Two heterozygous missense variants (G1 and G2) of Apolipoprotein L1 (APOL1) found in individuals of recent African ancestry can attenuate the severity of infection by some forms of Trypanosoma brucei. However, these two variants within a broader African haplotype also increase the risk of kidney disease in Americans of African descent. Although overexpression of either variant G1 or G2 causes multiple pathogenic changes in cultured cells and transgenic mouse models, the mechanism(s) promoting kidney disease remain unclear. Human serum APOL1 kills trypanosomes through its cation channel activity, and cation channel activity of recombinant APOL1 has been reconstituted in lipid bilayers and proteoliposomes. Although APOL1 overexpression increases whole cell cation currents in HEK-293 cells, the ion channel activity of APOL1 has not been assessed in glomerular podocytes, the major site of APOL1-associated kidney diseases. We characterize APOL1-associated whole cell and on-cell cation currents in HEK-293 T-Rex cells and demonstrate partial inhibition of currents by anti-APOL antibodies. We detect in primary human podocytes a similar cation current inducible by interferon-γ (IFNγ) and sensitive to inhibition by anti-APOL antibody as well as by a fragment of T. brucei Serum Resistance-Associated protein (SRA). CRISPR knockout of APOL1 in human primary podocytes abrogates the IFNγ-induced, antibody-sensitive current. Our novel characterization in HEK-293 cells of heterologous APOL1-associated cation conductance inhibited by anti-APOL antibody and our documentation in primary human glomerular podocytes of endogenous IFNγ-stimulated, APOL1-mediated, SRA and anti-APOL-sensitive ion channel activity together support APOL1-mediated channel activity as a therapeutic target for treatment of APOL1-associated kidney diseases.

Task description ->
Decide whether each statement agrees with the passage on APOL1 ion channel activity, and support each yes or no with the passage's deciding words, quoted exactly: (a) knocking out APOL1 in primary human podocytes eliminates the current induced by IFNγ; (b) the mechanism by which the G1 and G2 variants promote kidney disease has been established; (c) anti-APOL antibodies completely blocked the currents in HEK-293 T-Rex cells. The data that come next are separate material, unrelated to the passage on APOL1.

Stored data ->
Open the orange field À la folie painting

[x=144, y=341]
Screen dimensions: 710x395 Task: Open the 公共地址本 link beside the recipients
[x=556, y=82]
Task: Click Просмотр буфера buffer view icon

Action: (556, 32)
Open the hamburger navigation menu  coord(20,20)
...
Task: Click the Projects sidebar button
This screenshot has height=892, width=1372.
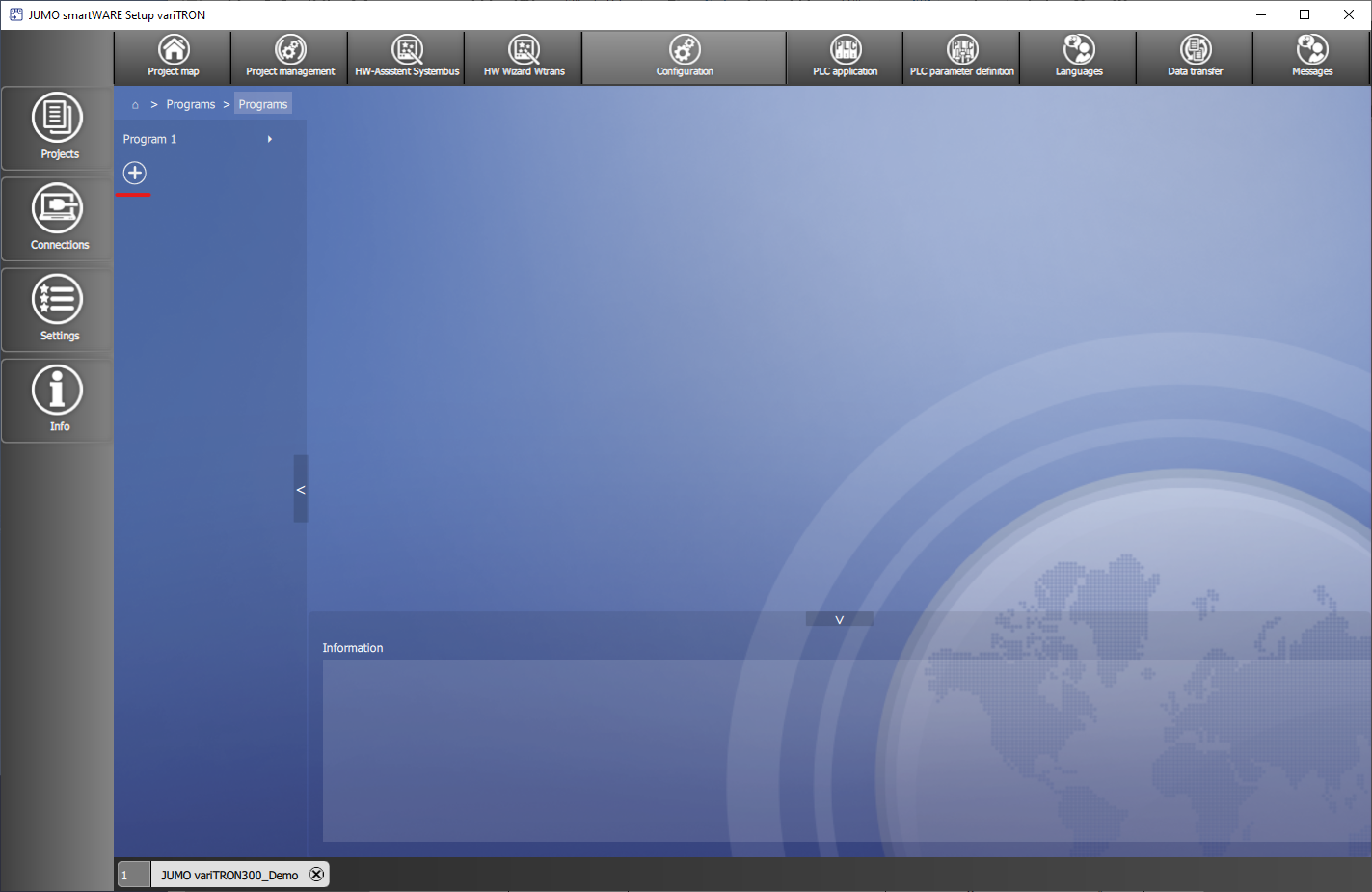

Response to the task ->
(a) Yes: "CRISPR knockout of APOL1 in human primary podocytes abrogates the IFNγ-induced, antibody-sensitive current."
(b) No: "the mechanism(s) promoting kidney disease remain unclear."
(c) No: "demonstrate partial inhibition of currents by anti-APOL antibodies."